Groupe Partouche revenue edges up to €171.9m in Q1

| By Robert Fletcher
France’s Groupe Partouche reported a 0.7% rise in revenue to €171.9m (£146.8m/$187.9m) in Q1, while net gaming revenue was also 1.4% higher year-on-year.
Groupe Partouche Q1

Gross gaming revenue (GGR) for Q1 was marginally ahead of €171.9m at Groupe Partouche in the previous year. The first-quarter period covers the three months to the end of January 2024.

Activities in the operator’s native France accounted for €153.8m of all GGR in Q1, with this stable year-on-year. Slots GGR increased 1.4% to €121.2m, although GGR from table games – both electronic and non-electronic – slipped 5.2% to €32.5m.

As for operations outside France, Groupe Partouche said GGR hit €19.4m, 7.3% higher than in Q1 of last year. It referenced operations in Switzerland in particular, with GGR from online activities in the country up 52.8%, although slot machine GGR slipped 7.5%.

Turnover and net gaming growth in Q1

Accompanying a rise in GGR was an increase in net gaming revenue. For the quarter, Groupe Partouche said net gaming revenue was 1.4% higher at €98.1m. This figure was calculated after taking off €75.0m in levies paid during Q1.

Turnover excluding net gaming revenue was 4.0% higher at €21.3m, while the operator also noted €700,000 in fidelity programme costs.

As for total consolidated turnover, this edged up 2.0% to €118.7m for Q1, with most of this coming from casino operations.

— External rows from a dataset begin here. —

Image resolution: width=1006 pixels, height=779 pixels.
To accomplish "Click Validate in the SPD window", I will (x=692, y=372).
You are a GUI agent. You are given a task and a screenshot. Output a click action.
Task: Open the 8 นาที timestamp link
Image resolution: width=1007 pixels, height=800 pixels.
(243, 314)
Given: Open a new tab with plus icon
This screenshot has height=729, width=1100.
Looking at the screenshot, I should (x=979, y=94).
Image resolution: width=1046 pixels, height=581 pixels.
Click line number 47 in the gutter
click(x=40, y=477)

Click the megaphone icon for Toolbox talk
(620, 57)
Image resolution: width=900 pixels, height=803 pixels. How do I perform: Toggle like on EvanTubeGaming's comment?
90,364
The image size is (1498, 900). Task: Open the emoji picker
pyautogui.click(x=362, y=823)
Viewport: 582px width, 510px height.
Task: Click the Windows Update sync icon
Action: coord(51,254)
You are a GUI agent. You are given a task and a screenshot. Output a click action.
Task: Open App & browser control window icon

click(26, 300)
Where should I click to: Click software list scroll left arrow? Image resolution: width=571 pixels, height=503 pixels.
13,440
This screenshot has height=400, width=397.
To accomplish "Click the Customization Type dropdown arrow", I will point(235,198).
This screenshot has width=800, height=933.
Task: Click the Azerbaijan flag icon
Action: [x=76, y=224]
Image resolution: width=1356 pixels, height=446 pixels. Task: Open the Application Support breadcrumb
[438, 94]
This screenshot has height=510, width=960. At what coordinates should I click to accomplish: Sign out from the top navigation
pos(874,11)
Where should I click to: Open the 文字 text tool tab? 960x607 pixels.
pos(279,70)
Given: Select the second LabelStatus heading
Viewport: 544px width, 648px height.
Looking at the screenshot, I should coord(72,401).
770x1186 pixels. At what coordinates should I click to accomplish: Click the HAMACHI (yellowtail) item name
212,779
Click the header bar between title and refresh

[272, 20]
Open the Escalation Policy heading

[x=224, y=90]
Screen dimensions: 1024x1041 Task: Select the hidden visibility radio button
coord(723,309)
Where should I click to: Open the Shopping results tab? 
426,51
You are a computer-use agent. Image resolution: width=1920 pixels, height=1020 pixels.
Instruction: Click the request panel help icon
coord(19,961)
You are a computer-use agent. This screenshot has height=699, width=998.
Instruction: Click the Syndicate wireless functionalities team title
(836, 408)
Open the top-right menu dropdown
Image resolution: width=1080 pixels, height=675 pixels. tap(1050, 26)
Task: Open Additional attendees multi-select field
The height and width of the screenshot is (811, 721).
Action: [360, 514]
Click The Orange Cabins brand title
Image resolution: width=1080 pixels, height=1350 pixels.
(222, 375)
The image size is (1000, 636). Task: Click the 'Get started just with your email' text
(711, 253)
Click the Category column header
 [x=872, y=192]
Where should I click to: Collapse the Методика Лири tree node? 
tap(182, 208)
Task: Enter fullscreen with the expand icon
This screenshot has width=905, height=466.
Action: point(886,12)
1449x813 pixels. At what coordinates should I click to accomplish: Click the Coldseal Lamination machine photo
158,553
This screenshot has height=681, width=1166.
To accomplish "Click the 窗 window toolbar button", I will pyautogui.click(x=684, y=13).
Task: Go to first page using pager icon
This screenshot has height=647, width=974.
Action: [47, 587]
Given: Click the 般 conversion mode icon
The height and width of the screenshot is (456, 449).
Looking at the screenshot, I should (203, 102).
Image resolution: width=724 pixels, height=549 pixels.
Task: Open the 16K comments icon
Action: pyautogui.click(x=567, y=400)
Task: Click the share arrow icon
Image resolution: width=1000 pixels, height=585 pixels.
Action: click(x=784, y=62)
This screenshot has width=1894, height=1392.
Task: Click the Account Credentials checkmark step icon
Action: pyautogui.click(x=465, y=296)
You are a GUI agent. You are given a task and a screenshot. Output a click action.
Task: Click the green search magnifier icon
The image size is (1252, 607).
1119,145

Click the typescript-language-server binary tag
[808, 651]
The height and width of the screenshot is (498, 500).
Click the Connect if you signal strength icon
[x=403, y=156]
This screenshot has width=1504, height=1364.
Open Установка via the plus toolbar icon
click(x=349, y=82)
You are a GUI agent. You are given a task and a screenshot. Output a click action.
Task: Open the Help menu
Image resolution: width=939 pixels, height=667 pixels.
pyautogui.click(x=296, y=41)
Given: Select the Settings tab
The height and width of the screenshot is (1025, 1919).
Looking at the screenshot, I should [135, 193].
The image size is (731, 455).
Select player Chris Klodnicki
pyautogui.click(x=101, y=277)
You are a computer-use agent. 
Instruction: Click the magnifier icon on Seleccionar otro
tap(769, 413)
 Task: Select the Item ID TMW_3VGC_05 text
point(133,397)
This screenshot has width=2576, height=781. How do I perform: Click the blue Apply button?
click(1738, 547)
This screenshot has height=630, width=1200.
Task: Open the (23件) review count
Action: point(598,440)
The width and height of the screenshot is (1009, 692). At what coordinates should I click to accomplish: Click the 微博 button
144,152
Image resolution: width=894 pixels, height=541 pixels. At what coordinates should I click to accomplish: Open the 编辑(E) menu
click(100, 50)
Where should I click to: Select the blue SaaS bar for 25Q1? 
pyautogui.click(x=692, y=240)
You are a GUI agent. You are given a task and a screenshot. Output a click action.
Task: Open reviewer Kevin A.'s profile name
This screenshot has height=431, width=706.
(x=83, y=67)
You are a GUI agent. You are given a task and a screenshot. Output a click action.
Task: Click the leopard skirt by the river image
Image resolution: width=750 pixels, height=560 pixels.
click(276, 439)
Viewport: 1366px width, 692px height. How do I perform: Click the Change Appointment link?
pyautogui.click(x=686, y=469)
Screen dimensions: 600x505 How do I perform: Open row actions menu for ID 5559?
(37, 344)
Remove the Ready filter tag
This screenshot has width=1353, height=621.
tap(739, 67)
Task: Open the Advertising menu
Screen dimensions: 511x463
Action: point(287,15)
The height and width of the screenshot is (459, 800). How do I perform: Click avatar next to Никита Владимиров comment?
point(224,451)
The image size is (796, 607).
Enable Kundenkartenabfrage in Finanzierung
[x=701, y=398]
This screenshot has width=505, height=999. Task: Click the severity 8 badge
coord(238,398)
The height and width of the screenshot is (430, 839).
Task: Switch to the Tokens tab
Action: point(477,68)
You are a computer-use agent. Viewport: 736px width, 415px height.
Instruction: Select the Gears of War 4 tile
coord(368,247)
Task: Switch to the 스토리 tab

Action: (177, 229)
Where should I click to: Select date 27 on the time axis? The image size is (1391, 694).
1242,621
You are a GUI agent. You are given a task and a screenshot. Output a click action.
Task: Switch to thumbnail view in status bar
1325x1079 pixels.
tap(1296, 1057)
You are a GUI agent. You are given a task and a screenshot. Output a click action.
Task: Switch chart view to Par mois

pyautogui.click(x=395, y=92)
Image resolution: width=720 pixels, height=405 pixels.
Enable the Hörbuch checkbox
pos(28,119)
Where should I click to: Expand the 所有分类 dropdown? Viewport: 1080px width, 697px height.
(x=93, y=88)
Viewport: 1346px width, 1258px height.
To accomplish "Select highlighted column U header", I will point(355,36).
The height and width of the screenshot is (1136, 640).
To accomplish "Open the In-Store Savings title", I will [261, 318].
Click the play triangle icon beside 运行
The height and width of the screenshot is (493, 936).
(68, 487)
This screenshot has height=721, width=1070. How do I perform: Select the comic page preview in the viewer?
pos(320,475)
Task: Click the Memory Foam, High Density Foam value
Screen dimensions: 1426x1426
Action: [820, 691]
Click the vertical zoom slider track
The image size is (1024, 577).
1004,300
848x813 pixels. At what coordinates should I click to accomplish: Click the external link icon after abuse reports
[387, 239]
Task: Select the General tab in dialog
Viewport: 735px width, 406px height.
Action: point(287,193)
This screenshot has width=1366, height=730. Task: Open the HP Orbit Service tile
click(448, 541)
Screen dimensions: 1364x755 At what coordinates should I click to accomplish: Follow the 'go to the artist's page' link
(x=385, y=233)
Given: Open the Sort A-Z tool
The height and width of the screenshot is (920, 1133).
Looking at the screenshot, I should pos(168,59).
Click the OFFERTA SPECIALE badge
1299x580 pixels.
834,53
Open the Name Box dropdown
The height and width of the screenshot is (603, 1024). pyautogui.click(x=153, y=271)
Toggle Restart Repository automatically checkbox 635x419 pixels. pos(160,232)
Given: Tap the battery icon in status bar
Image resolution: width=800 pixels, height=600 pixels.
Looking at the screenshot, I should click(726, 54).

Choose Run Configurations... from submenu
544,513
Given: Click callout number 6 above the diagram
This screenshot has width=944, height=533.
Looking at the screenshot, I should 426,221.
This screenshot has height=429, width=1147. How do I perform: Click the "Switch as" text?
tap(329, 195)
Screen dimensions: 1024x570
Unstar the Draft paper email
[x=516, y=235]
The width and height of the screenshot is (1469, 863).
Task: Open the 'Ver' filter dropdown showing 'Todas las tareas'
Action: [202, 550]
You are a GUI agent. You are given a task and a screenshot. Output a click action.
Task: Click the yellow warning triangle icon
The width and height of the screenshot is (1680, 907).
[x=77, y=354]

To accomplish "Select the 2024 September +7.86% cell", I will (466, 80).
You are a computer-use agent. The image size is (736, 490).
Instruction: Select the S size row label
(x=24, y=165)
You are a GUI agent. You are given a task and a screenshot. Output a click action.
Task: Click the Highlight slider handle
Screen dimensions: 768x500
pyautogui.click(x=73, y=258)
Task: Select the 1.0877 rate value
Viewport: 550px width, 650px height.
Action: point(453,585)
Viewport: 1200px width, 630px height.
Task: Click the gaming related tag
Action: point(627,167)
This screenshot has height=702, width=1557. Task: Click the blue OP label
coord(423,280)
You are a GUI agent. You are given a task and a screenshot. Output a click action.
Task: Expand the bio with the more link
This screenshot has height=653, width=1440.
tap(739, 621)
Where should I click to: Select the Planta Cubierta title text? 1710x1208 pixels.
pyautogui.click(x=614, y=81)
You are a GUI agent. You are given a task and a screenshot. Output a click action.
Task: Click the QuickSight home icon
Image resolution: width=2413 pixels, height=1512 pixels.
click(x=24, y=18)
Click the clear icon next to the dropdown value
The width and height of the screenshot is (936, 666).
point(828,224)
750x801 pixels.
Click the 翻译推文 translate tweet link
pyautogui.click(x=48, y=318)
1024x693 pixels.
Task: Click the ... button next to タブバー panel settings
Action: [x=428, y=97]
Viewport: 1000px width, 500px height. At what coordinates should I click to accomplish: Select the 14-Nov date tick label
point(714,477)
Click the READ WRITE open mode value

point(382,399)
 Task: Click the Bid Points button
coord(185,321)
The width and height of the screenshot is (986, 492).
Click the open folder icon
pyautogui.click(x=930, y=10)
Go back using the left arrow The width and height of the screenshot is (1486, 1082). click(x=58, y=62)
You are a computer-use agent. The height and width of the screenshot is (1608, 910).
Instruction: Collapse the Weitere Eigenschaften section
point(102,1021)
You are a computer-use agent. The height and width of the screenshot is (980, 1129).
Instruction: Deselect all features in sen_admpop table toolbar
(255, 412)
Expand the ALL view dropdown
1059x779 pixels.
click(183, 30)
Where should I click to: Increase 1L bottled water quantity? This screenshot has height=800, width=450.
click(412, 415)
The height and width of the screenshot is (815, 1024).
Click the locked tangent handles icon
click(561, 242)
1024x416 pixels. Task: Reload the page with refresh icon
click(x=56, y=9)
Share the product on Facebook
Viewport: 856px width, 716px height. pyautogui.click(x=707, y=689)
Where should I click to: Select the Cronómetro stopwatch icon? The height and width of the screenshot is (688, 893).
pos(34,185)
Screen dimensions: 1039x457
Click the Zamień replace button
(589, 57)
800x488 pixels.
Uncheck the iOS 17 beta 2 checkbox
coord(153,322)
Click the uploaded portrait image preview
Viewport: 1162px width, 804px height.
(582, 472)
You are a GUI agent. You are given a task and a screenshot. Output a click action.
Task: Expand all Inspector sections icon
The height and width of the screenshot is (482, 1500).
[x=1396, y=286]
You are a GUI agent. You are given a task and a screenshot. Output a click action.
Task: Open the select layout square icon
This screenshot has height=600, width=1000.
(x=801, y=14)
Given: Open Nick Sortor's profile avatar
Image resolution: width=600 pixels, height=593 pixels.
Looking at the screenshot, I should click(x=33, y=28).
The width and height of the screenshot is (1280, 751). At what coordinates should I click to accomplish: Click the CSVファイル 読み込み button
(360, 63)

Casino turnover was 1.4% higher at €110.4m, although the most growth was from the hotels business, with turnover rising 19.4% to €6.2m. In contrast, other revenue declined 6.1% to €2.1m in Q1.

The growth follows a successful 2023 financial year for the group, during which GGR climbed 10.2% to €701.5m. Net gaming revenue for the year was up 9.0% to €332.9m and group turnover 9.0% to €423.8m.

Groupe Partouche seeks to grow hospitality business

While the operator did not disclose further financial figures at this time, it did announce details of a new partnership.

Groupe Partouche will now work with Julien Manival, owner of Group Bonne Compagnie, which operates seven venues across the Occitane region of France. The partnership will establish a new venture, Must Group, specialising in hospitality and entertainment.

“The objective is to offer to a wide audience a unique experience, merging culinary passion, innovation and entertainment in a modern and festive approach,” Groupe Partouche said.

Initial steps for the new venture include the acquisition of a restaurant in Paris, which will open early next year. In addition, the two companies will redevelop a beachfront restaurant in Cannes.